Caught 5 catfish this morning, shad was not on bulkhead


----------



## lx22f/c (Jun 19, 2009)

Ducktracker said:


> Caught 5 catfish this morning, shad was not on bulkhead


Thanks. Maybe tomorrow.

Sent from my iPhone using Tapatalk


----------



## Ducktracker (Aug 1, 2011)

I will be out there trying again


----------



## Kenner Ben (Apr 23, 2013)

Caught some shad on my bulkhead this evening right before sunset. Mid lake. Tomorrow morning should be good.


----------



## shadslinger (Aug 21, 2005)

I didn't check again this morning, but didn't see them in any big way on the screen until i got out over 12'. Lots a of cats out there it at that depth too or so it seems, but my guys wanted to catch white bass.


----------



## shadslinger (Aug 21, 2005)

BTW Raysor, I found an incredible crappie hot spot, but need some help mining it so let me know :>)


----------



## Ragecajun (Oct 31, 2011)

*Hopefully the return*

As long as I get our boat up and running, I'm going to try and take my two oldest boys fishing on Saturday. Hope it goes alright since we struck out the last two times out.

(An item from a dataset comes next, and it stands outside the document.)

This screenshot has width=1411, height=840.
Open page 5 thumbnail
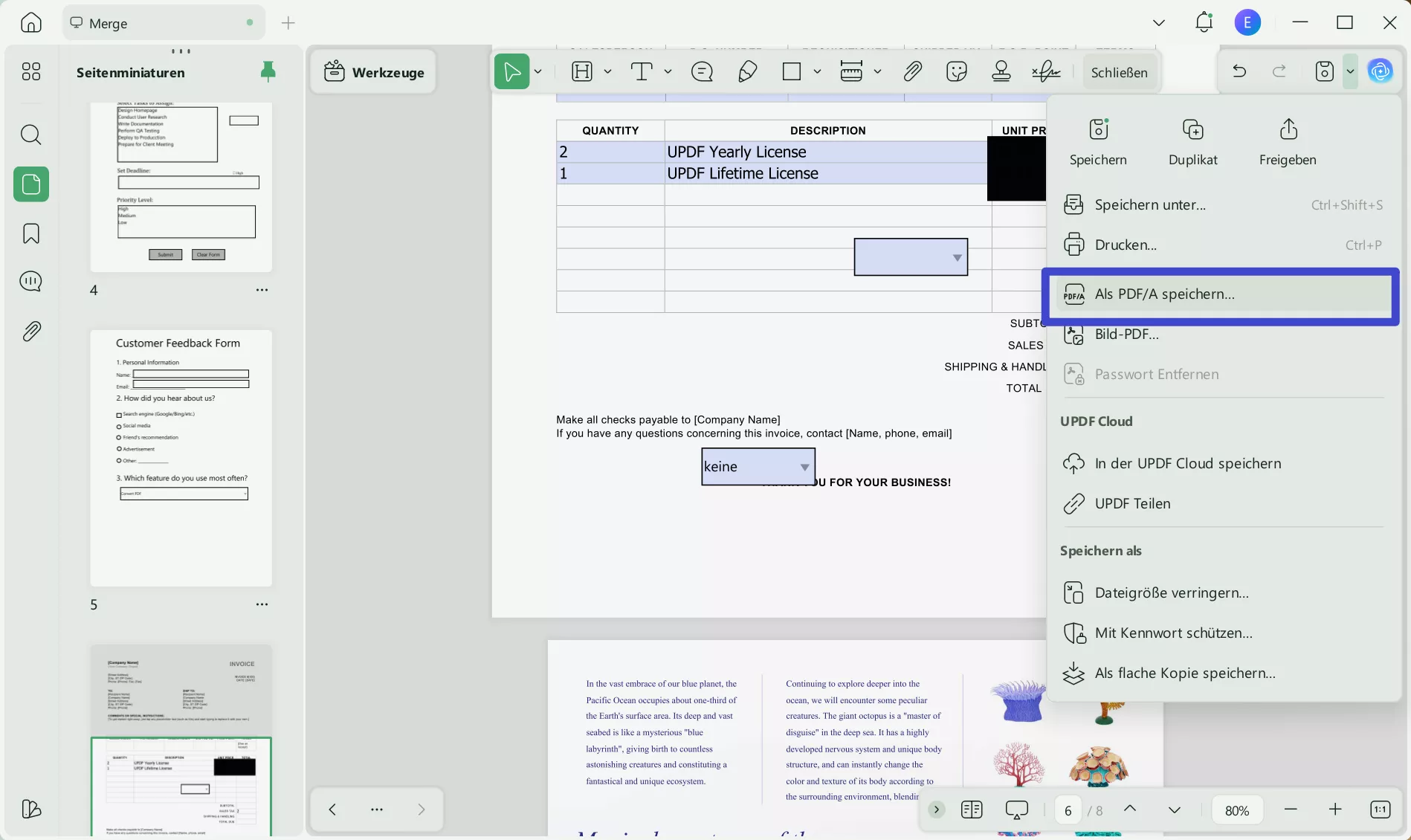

We will be in a Voyager Tritoon with Cream/Maroon tops. Any help, advice would be appreciated.


----------



## TxDispatcher (Nov 29, 2011)

Headed to Livingston...hope the shad are back on the bulkheads/bridge. I'll give an update later on. Good luck to everyone else who's giving it a shot today


----------



## lx22f/c (Jun 19, 2009)

No shad on bulkhead at beacon bay this morning. 3catfish is all we got. 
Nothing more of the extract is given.